2. Society made its first large shift
from rural to urban and at the same time, the U.S. population boomed. From 1820 to 1860, the U.S. witnessed the most rapid rate of urbanization in American history.
- While the United States remained primarily a rural nation, a significant rise in urbanization occurred between 1820 and 1860 - much of it due directly to the growth of the national market economy.
- In 1820, there were only 9 cities with populations over 10,000; only three of these had populations exceeding 50,000 - Baltimore, Philadelphia, and NY (largest).
- In 1820, the national census classified about 9% of the population as urban (living in towns with populations exceeding 2500); by 1860, 20% was urban.
- By 1860, two cities had over a half million people - NY and Philadelphia; six cities had populations between 250,000 and 500,000 - Boston, Baltimore, New Orleans, Cincinnati, St. Louis, Chicago. And six others had somewhere between 100,000 and 250,000 people - Louisville, Buffalo, Albany, Providence, Newark, and Washington.
- The rate of urbanization differed in the three geographical regions of the U.S.

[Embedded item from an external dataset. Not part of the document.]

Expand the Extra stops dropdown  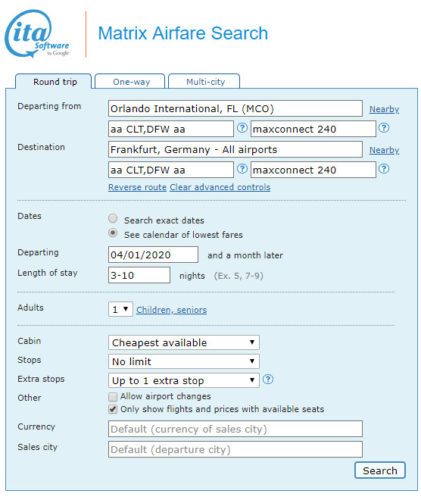tap(184, 380)
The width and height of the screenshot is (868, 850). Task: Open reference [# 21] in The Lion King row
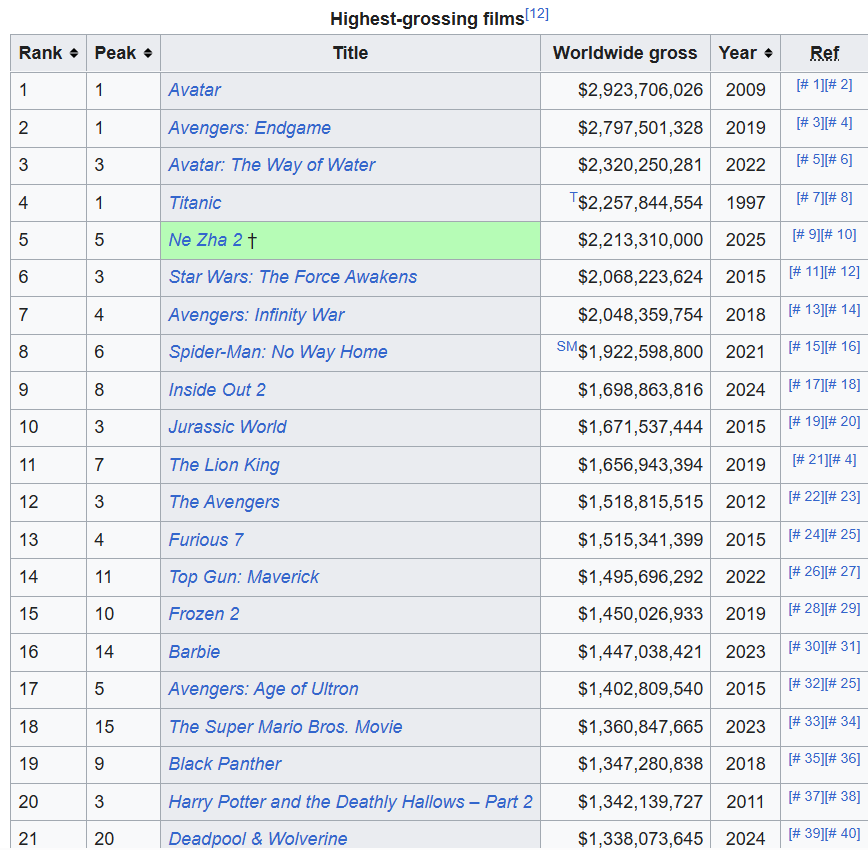810,459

- The Northeast was the most urbanized (by 1860, more than a third of population was urban). Most cities were commercial seaport centers: Boston, NY, Philadelphia.

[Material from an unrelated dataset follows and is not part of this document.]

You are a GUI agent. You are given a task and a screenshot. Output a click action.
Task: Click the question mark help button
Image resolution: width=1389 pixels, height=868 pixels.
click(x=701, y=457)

- The South was the least urbanized (about 10% of its population was urban)
- The West was somewhere in between - although by 1850, 40% of the nation's urban population lived in interior cities.

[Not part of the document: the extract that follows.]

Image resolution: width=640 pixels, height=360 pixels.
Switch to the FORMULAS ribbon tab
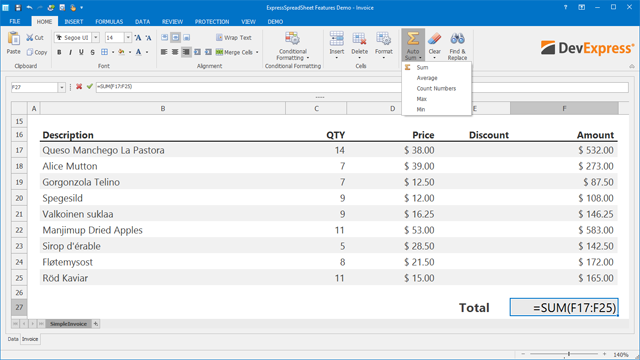109,22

- Why do you think Americans were building and flocking to cities at a rate higher than ever before?
3. More goods and services became available, were more reasonably priced, and were especially affordable to the growing middle class.
- Books and magazines were cheaper to print and buy.
- Clothing prices dropped with decreasing costs for manufacturing cloth. Fabric fell from 18 cents a yard in 1815 to 2 cents a yard by 1860.
- Availability and affordability of items like the Franklin stove, lamps, bathing stands and bowls provided greater comfort.
4. Labor became more specialized.
- Transportation made it possible for farmers to concentrate on producing more profitable crops while factories could focus on making a single item.
- The manufacturing process within the factories became more specialized through the division of labor.
- The division of labor contributed to the rise of a permanent working class of the unskilled which began shortly after substantial numbers the poor Irish began to arrive in the factories during the 1840s. With each succeeding decade, more white Americans lost their economic independence as they became wage earning employees with little employment security and control over their working condition - a condition referred to as wage slavery.
- Labor also became more diverse, with the work force increasingly fueled by immigrants. In the 1820s, about 128,000 immigrants came to America; by 1850s, 2.5 million had arrived.
5. Traditional laboring values and control
- Pride in craftsmanship gave way to increasing rates of productivity.
- Factory work required a sober, dependable, self-disciplined worker who must follow strict schedules.
- Factory work separated the laborers from managers and also prevented most laborers from ever rising to management positions.
6. Women's role in society was redefined at
the same time that the family structure was reorganized.
- As families adapted to the pressures of a competitive market society, the women’s role in society was gradually transformed. Rather than the household being an integral part of the family workplace, the home was increasingly a place where women and children dominated. Thus, the ideal of domesticity was born. Based upon the notion of separate sexual spheres, the ideal held that each sex had a part of life in which each reigned supreme.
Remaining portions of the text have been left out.